■ **Text provided**:

Date.to_time error

Hi,

I'm messing with some dates and (being new to ruby), I've come across an interesting problem

I have a new date object

start_date = Date.new 1901, 01, 01

now I can call

start_date.respond_to?(:to_time)

and everything is fine, and I get true back

assert_equal true, start_date.respond_to?(:to_time)

however

time = start_date.to_time

breaks with an Argument out of range error

This is on the version of Ruby on my WinXP machine here at work, (one click installer - cheers for that, so much easier than the hell that is installing on MacOSX)

Any ideas what I should be doing? Looking at the API docs, a Date object shouldn't respond to to_time - indeed I can't find the to_time method - but maybe I'm looking in the wrong place

Sorry if this is a ridiculous message, but I'm kinda interested in how I should approach this - it's someone elses code and I don't want to use a Time object instead of the original date, I think it's a bug in the code (that I found - w00t!), but I want to be sure before I post bug reports etc etc

Kev

Kev Jackson wrote:

Hi,

I'm messing with some dates and (being new to ruby), I've come across an interesting problem

I have a new date object

start_date = Date.new 1901, 01, 01

Interestingly it seems to be a real bug in the code (yes respond to myself but whatever).

I've now discovered that any date prior to 1970 breaks when to_time is called on it.

Nice, so I have to update the code (just unit tests) to use at a minimum 1970 for this test case

Kev

Kev Jackson wrote:

This is on the version of Ruby on my WinXP machine here at work, (one
click installer - cheers for that, so much easier than the hell that is
installing on MacOSX)

What do you mean? Ruby is included in the Mac OS X standard install.
Can't get any easier.

Hi Kev,

···

On 7/20/05, Kev Jackson <kevin.jackson@it.fts-vn.com> wrote:

I've now discovered that any date prior to 1970 breaks when to_time is
called on it.

■ **Exercise 1**:
In the Ruby thread about Date.to_time, which dates does the poster find break when to_time is called on them?

■ **Recorded information**:
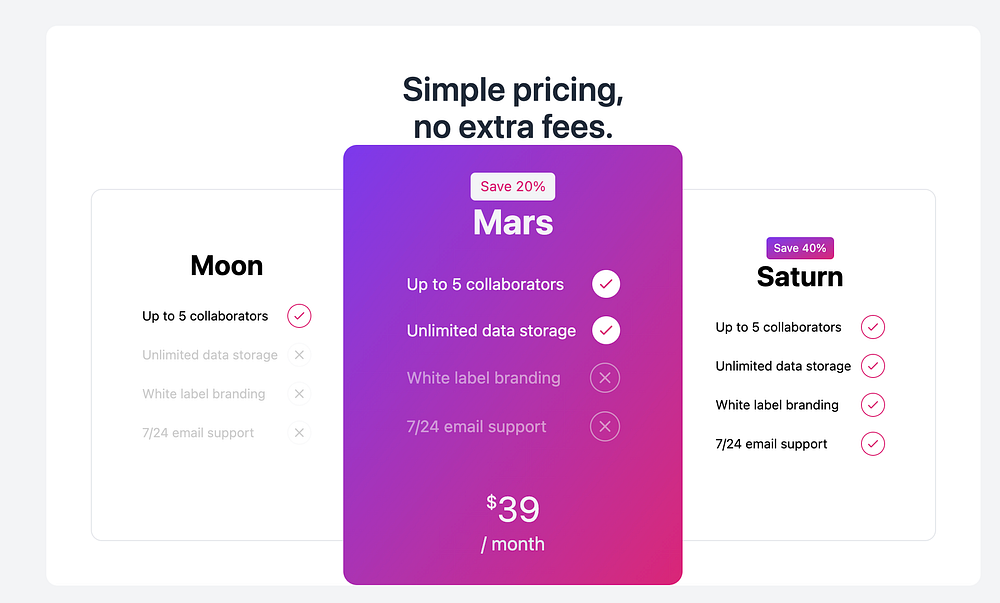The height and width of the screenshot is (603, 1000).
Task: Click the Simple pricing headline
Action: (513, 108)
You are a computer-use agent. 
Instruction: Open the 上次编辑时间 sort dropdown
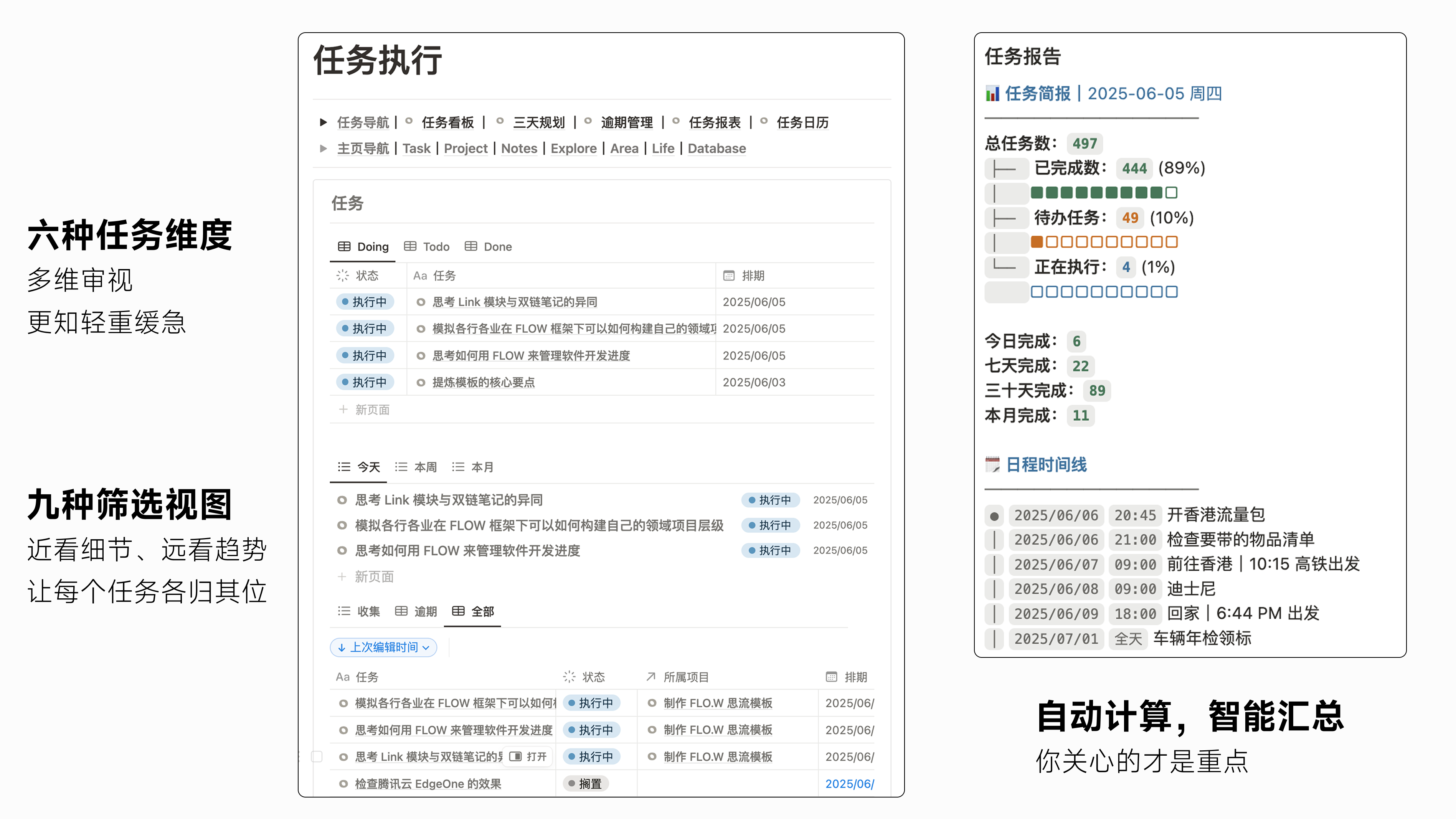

■ **Exercise 2**:
Can you copy the listing from the line that contains "You are a computer-use agent." through the end of the listing, leaving out the pictures?

■ **Result 1**:
Any date prior to 1970.

■ **Result 2**:
You are a computer-use agent. 
Instruction: Open the 上次编辑时间 sort dropdown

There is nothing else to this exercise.